## AIM OF THE EXERCISE
Please return all of the records that follow, exactly as written.

(Saved entries)
- - - - - - -
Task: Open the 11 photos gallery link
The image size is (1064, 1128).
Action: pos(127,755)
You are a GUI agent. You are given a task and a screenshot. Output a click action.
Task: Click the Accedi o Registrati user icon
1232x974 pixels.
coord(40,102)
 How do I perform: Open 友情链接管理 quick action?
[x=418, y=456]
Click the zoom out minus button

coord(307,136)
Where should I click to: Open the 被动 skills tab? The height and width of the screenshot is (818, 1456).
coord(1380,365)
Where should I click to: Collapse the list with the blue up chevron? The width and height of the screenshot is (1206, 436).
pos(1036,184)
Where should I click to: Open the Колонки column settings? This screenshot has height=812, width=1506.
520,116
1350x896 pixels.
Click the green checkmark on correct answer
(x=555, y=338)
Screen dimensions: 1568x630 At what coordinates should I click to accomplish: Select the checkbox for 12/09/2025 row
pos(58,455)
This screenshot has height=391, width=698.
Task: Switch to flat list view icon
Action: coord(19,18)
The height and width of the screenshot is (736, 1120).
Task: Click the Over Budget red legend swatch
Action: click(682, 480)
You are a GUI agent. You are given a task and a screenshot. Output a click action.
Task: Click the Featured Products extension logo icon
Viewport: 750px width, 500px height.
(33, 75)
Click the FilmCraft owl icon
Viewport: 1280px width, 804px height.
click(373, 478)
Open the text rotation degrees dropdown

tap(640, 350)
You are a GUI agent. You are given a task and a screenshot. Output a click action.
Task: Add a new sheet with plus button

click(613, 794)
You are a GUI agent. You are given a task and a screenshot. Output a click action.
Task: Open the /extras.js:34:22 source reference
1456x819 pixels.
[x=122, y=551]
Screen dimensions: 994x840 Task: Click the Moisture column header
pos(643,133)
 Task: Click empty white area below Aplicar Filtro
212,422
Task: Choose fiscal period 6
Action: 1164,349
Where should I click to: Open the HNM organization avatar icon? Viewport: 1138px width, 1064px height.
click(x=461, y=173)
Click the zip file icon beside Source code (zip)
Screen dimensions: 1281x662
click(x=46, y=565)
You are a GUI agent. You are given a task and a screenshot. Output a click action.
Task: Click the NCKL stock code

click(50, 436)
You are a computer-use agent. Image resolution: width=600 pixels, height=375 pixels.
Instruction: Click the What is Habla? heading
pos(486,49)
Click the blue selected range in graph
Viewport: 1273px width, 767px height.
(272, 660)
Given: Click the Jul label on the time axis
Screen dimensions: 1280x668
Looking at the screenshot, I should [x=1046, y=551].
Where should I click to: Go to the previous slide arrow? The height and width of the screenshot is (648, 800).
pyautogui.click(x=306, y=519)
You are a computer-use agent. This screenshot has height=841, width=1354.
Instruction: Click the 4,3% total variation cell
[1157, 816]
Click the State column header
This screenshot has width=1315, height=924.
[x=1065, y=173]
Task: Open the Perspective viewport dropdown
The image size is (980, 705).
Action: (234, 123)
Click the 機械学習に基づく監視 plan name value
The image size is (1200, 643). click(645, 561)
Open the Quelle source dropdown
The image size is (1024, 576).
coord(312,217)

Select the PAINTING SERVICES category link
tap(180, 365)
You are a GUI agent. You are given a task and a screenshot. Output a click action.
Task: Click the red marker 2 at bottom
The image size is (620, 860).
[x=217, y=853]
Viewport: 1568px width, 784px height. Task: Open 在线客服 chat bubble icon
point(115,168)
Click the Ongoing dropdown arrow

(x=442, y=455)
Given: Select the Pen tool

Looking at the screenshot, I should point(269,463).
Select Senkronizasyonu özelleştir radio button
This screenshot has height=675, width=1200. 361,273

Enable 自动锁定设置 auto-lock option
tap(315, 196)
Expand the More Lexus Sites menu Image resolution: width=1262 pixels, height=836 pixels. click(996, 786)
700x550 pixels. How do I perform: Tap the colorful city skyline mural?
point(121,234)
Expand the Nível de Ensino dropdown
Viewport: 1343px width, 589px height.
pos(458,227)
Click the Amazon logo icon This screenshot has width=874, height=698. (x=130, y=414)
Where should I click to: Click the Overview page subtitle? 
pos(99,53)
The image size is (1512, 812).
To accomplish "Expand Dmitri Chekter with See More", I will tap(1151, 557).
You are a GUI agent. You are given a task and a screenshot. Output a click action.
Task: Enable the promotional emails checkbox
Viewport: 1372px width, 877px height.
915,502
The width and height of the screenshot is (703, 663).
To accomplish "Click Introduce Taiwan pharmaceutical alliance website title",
- - - - - - -
## SOLUTION TO THIS TASK
Task: Open the 11 photos gallery link
The image size is (1064, 1128).
Action: pos(127,755)
You are a GUI agent. You are given a task and a screenshot. Output a click action.
Task: Click the Accedi o Registrati user icon
1232x974 pixels.
coord(40,102)
 How do I perform: Open 友情链接管理 quick action?
[x=418, y=456]
Click the zoom out minus button

coord(307,136)
Where should I click to: Open the 被动 skills tab? The height and width of the screenshot is (818, 1456).
coord(1380,365)
Where should I click to: Collapse the list with the blue up chevron? The width and height of the screenshot is (1206, 436).
pos(1036,184)
Where should I click to: Open the Колонки column settings? This screenshot has height=812, width=1506.
520,116
1350x896 pixels.
Click the green checkmark on correct answer
(x=555, y=338)
Screen dimensions: 1568x630 At what coordinates should I click to accomplish: Select the checkbox for 12/09/2025 row
pos(58,455)
This screenshot has height=391, width=698.
Task: Switch to flat list view icon
Action: coord(19,18)
The height and width of the screenshot is (736, 1120).
Task: Click the Over Budget red legend swatch
Action: click(682, 480)
You are a GUI agent. You are given a task and a screenshot. Output a click action.
Task: Click the Featured Products extension logo icon
Viewport: 750px width, 500px height.
(33, 75)
Click the FilmCraft owl icon
Viewport: 1280px width, 804px height.
click(373, 478)
Open the text rotation degrees dropdown

tap(640, 350)
You are a GUI agent. You are given a task and a screenshot. Output a click action.
Task: Add a new sheet with plus button

click(613, 794)
You are a GUI agent. You are given a task and a screenshot. Output a click action.
Task: Open the /extras.js:34:22 source reference
1456x819 pixels.
[x=122, y=551]
Screen dimensions: 994x840 Task: Click the Moisture column header
pos(643,133)
 Task: Click empty white area below Aplicar Filtro
212,422
Task: Choose fiscal period 6
Action: 1164,349
Where should I click to: Open the HNM organization avatar icon? Viewport: 1138px width, 1064px height.
click(x=461, y=173)
Click the zip file icon beside Source code (zip)
Screen dimensions: 1281x662
click(x=46, y=565)
You are a GUI agent. You are given a task and a screenshot. Output a click action.
Task: Click the NCKL stock code

click(50, 436)
You are a computer-use agent. Image resolution: width=600 pixels, height=375 pixels.
Instruction: Click the What is Habla? heading
pos(486,49)
Click the blue selected range in graph
Viewport: 1273px width, 767px height.
(272, 660)
Given: Click the Jul label on the time axis
Screen dimensions: 1280x668
Looking at the screenshot, I should [x=1046, y=551].
Where should I click to: Go to the previous slide arrow? The height and width of the screenshot is (648, 800).
pyautogui.click(x=306, y=519)
You are a computer-use agent. This screenshot has height=841, width=1354.
Instruction: Click the 4,3% total variation cell
[1157, 816]
Click the State column header
This screenshot has width=1315, height=924.
[x=1065, y=173]
Task: Open the Perspective viewport dropdown
The image size is (980, 705).
Action: (234, 123)
Click the 機械学習に基づく監視 plan name value
The image size is (1200, 643). click(645, 561)
Open the Quelle source dropdown
The image size is (1024, 576).
coord(312,217)

Select the PAINTING SERVICES category link
tap(180, 365)
You are a GUI agent. You are given a task and a screenshot. Output a click action.
Task: Click the red marker 2 at bottom
The image size is (620, 860).
[x=217, y=853]
Viewport: 1568px width, 784px height. Task: Open 在线客服 chat bubble icon
point(115,168)
Click the Ongoing dropdown arrow

(x=442, y=455)
Given: Select the Pen tool

Looking at the screenshot, I should point(269,463).
Select Senkronizasyonu özelleştir radio button
This screenshot has height=675, width=1200. 361,273

Enable 自动锁定设置 auto-lock option
tap(315, 196)
Expand the More Lexus Sites menu Image resolution: width=1262 pixels, height=836 pixels. click(996, 786)
700x550 pixels. How do I perform: Tap the colorful city skyline mural?
point(121,234)
Expand the Nível de Ensino dropdown
Viewport: 1343px width, 589px height.
pos(458,227)
Click the Amazon logo icon This screenshot has width=874, height=698. (x=130, y=414)
Where should I click to: Click the Overview page subtitle? 
pos(99,53)
The image size is (1512, 812).
To accomplish "Expand Dmitri Chekter with See More", I will tap(1151, 557).
You are a GUI agent. You are given a task and a screenshot. Output a click action.
Task: Enable the promotional emails checkbox
Viewport: 1372px width, 877px height.
915,502
The width and height of the screenshot is (703, 663).
To accomplish "Click Introduce Taiwan pharmaceutical alliance website title",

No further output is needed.